- TASK INSTRUCTIONS -
[a] Reproduce the passage from the Delta Police news article, beginning at the words "THE quick arrival" and stopping after "man’s life recently.".
[b] Carry on the news article about Delta Police officers saving a Ladner man's life from the point where it stops.

(SELECTED PASSAGE Opens)

Delta Police medical training and first aid equipment saves man’s life

Delta Police officers received training in October 2018 on applying tourniquets.
Delta Police officers received training in October 2018 on applying tourniquets.

THE quick arrival of police, equipped with and trained in the use of tourniquets and pressure bandages, is confirmed to have saved a Ladner man’s life recently.

Delta Police patrol officers have been outfitted with tourniquets since 2010. This is not the first time officers have had to call upon that training in an emergency situation.

On December 14 around 10:30 p.m., police responded to a 9-1-1 call in the 4700-block of 45th Avenue in Ladner about a broken window and someone potentially hurt.

First aid safety kit carried in police patrol vehicles.

“Our officers arrived on scene within six minutes to find a man lying on his front steps, bleeding profusely,” says Chief Neil Dubord. “At that point the situation was dire, as the man was already grey in colour, with his breathing shallow and labored.”

Sgt. Sarah Swallow and Constable Brad Mear observed several lacerations to the man’s arm, which were vigorously bleeding. Recognizing the life-threatening nature of the situation, officers requested emergency health services to attend as fast as possible while they began immediately treating him.

(SELECTED PASSAGE Closes)
(DATA EXTRACT Opens)

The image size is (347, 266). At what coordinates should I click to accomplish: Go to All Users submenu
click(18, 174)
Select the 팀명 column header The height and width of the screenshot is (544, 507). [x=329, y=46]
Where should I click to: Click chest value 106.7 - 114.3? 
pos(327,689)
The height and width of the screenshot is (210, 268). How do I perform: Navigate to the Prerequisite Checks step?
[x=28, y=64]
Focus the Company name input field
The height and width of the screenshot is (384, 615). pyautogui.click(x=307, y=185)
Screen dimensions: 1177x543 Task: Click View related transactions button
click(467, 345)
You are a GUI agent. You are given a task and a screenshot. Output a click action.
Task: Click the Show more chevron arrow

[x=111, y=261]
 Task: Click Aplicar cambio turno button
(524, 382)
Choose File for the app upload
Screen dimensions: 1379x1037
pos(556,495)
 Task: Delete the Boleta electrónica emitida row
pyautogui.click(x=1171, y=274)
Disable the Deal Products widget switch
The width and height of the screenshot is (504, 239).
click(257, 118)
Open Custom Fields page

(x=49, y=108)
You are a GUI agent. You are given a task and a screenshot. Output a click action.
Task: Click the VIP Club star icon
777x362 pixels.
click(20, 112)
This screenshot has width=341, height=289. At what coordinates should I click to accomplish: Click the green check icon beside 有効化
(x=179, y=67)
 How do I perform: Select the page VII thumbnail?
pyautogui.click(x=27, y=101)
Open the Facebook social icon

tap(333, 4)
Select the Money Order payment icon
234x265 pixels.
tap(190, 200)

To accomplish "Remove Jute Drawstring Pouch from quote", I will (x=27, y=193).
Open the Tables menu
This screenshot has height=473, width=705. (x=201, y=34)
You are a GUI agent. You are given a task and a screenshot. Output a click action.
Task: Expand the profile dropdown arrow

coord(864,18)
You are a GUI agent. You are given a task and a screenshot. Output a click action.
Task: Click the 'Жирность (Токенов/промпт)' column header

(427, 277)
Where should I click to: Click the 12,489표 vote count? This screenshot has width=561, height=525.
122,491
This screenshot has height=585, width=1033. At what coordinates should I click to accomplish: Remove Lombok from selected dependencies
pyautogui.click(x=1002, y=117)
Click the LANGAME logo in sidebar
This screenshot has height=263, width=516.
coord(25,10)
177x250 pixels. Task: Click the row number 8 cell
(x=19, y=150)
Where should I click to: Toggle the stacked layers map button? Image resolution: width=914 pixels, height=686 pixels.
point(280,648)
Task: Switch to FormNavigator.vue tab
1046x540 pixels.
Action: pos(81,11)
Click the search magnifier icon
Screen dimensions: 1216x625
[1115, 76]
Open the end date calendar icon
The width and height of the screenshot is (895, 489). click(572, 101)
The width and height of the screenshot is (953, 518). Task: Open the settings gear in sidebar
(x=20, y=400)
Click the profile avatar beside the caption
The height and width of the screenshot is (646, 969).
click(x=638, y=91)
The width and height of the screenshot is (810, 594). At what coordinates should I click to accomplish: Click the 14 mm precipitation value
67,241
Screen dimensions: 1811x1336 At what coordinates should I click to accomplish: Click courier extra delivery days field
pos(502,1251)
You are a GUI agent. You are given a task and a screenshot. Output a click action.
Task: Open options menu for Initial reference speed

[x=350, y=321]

(DATA EXTRACT Closes)

- RESULTS OF THE TASKS -
[a]
THE quick arrival of police, equipped with and trained in the use of tourniquets and pressure bandages, is confirmed to have saved a Ladner man’s life recently.

[b]
Mear successfully applied his tourniquet to the victim’s right arm, which stopped the bleeding. However, the man’s vital signs continued to be unstable.

Meanwhile, another officer arrived on scene and applied an Israeli bandage to the wound for secondary pressure and protection, as the wound was very severe. Officers moved the man into the entryway of the home to keep him warm, and Swallow kept talking to him while monitoring his vital signs.

Paramedics arrived shortly thereafter and transported the man to hospital, where he was immediately admitted for surgery. The doctor who treated the man confirmed that his injury was life-threatening, and praised the quick and effective police emergency first aid for saving the man’s life.

“I’m very proud of the efforts of our officers. We do a lot of training here, because our officers need to be prepared to deal with a wide range of issues,” says Dubord. “I’m so pleased that preparation has paid off, resulting in a man’s life being saved.”

Delta Police officers on the former Municipal Emergency Response Team first began using tourniquets in 2008. They then encouraged introduction of this first aid tool to patrol members in 2010, which was also the first time it was used by the department to help save a life. Since 2012 all front line police officers in Delta have been issued tourniquets and are trained in their use.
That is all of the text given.